**PASSAGE TO READ**:
★ ★ ★

Generating a JavaScript SQL parser for SQLite3 (with Lemon? ANTLR3?)

1.6k views Asked by At

For the last couple of weeks i've been diving into the pretty world of parsing SQL statements into something managable, only to find out that i'll probably need a full lexer/parser to properly handle all the allowed tokens/formats to do the same thing.

I'm mostly interested in the create table statements, but a full generic parser would be even nicer, since nobody on the web seems to have this yet.

I'm no computer graduate, but a self-taught man, so this is quite the learning curve for me. The steps I took were:

  1. Parse sql with regexes
  2. That fails, fix regex
  3. That fails worse, dig through the SQLite source to find out that it uses the Lemon parser, an SQLite specific project
  4. Try to get Lemon + PHP parser working thinking i can convert that manually to js. (failed)
  5. Try to get Emscripten working on the Lemon generated parser in C (dependency hell, failed.)
  6. Search for other parser/lexer generators, note ANTLR3
  7. Try all day and night to get the Sqljet language file converted to javascript by changing output format and backtracing errors.

I have been using the excellent AntlrWorks GUI to try and figure out what is going wrong, but i'm unsure if it's the Javascript stack that's breaking, the Java stack, or that the .g format is in an old format for v2.

★ ★ ★

**REQUIRED TASKS**:
1. In the forum post on generating a JavaScript SQL parser, reproduce the stretch from "1. Parse sql" through "format for v2.", swapping "Lemon" for "Bison" at each occurrence.
2. Extend the forum post on generating a JavaScript SQL parser, picking up after its final sentence.

(Element and text location data)
★ ★ ★

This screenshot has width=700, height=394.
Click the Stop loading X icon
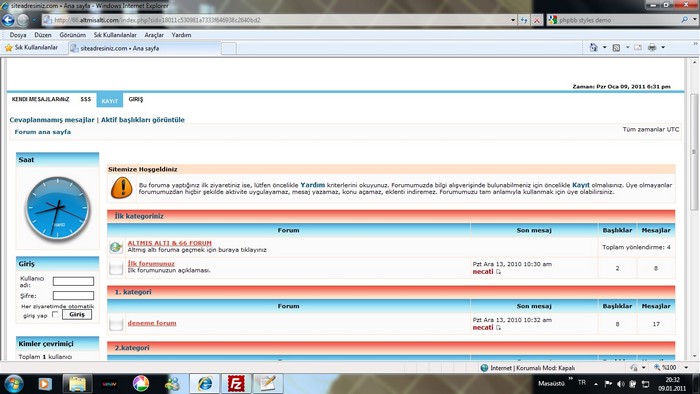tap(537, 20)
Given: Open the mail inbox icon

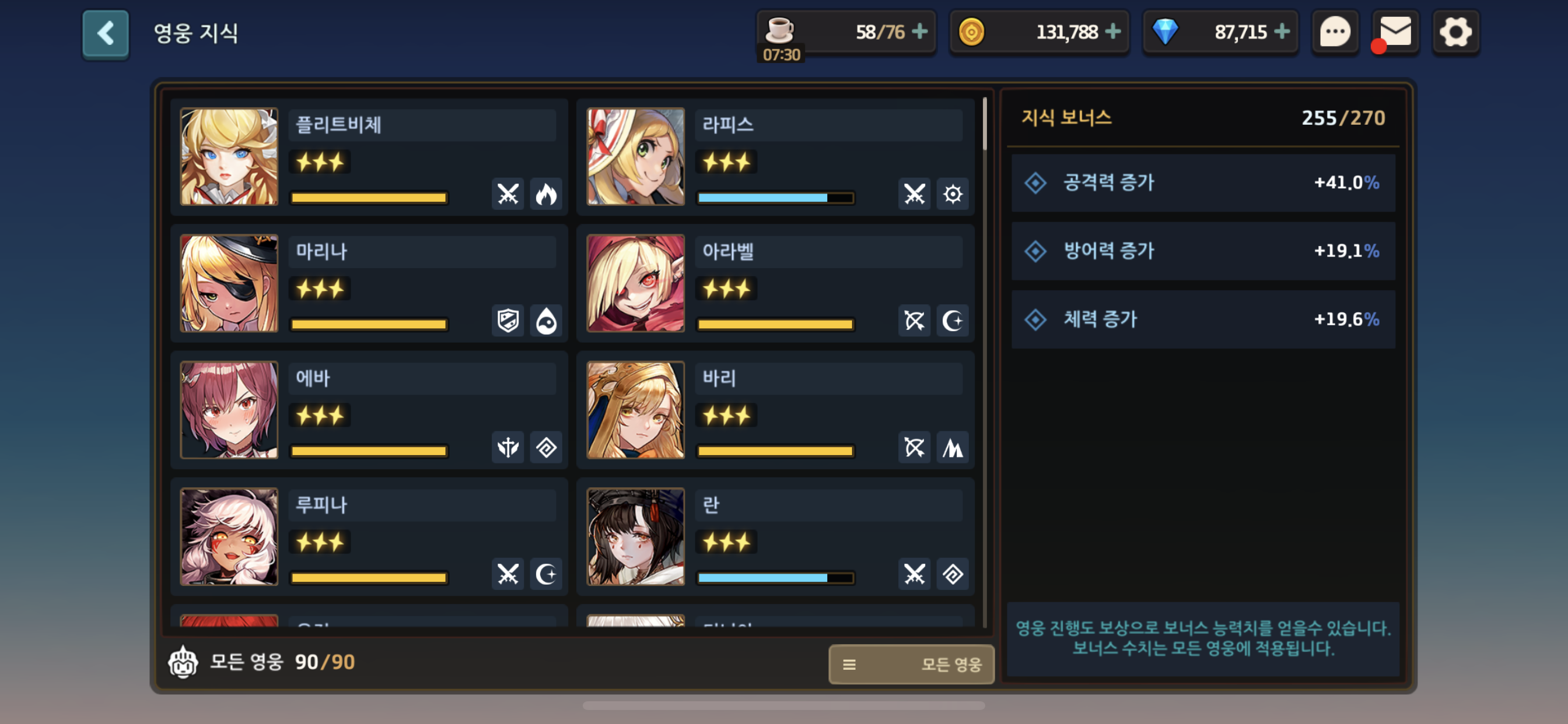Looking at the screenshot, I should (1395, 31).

★ ★ ★

**SOLVED PROBLEMS**:
1.
1. Parse sql with regexes
  2. That fails, fix regex
  3. That fails worse, dig through the SQLite source to find out that it uses the Bison parser, an SQLite specific project
  4. Try to get Bison + PHP parser working thinking i can convert that manually to js. (failed)
  5. Try to get Emscripten working on the Bison generated parser in C (dependency hell, failed.)
  6. Search for other parser/lexer generators, note ANTLR3
  7. Try all day and night to get the Sqljet language file converted to javascript by changing output format and backtracing errors.

I have been using the excellent AntlrWorks GUI to try and figure out what is going wrong, but i'm unsure if it's the Javascript stack that's breaking, the Java stack, or that the .g format is in an old format for v2.

2.
Is there anyone with parser / lexer generator experience that can point me to the correct direction for generating a proper reusable Sqlite parser? I seem to be able to generate the parsers in javascript for both mysql and pl/sql. Does that mean that the sqlite .g format is in need of updating?

1

There are 1 answers

0
Bart Kiers On

To be able to use a grammar with the JavaScript target, you must:

  • change the target language in the options block: options { language=JavaScript; }
  • change all embedded code in the .g grammar file (the stuff between { and }) with JavaScript code. Note that ANTLR does not convert this code depending on what you define in the options' language value, you'll have to do that yourself!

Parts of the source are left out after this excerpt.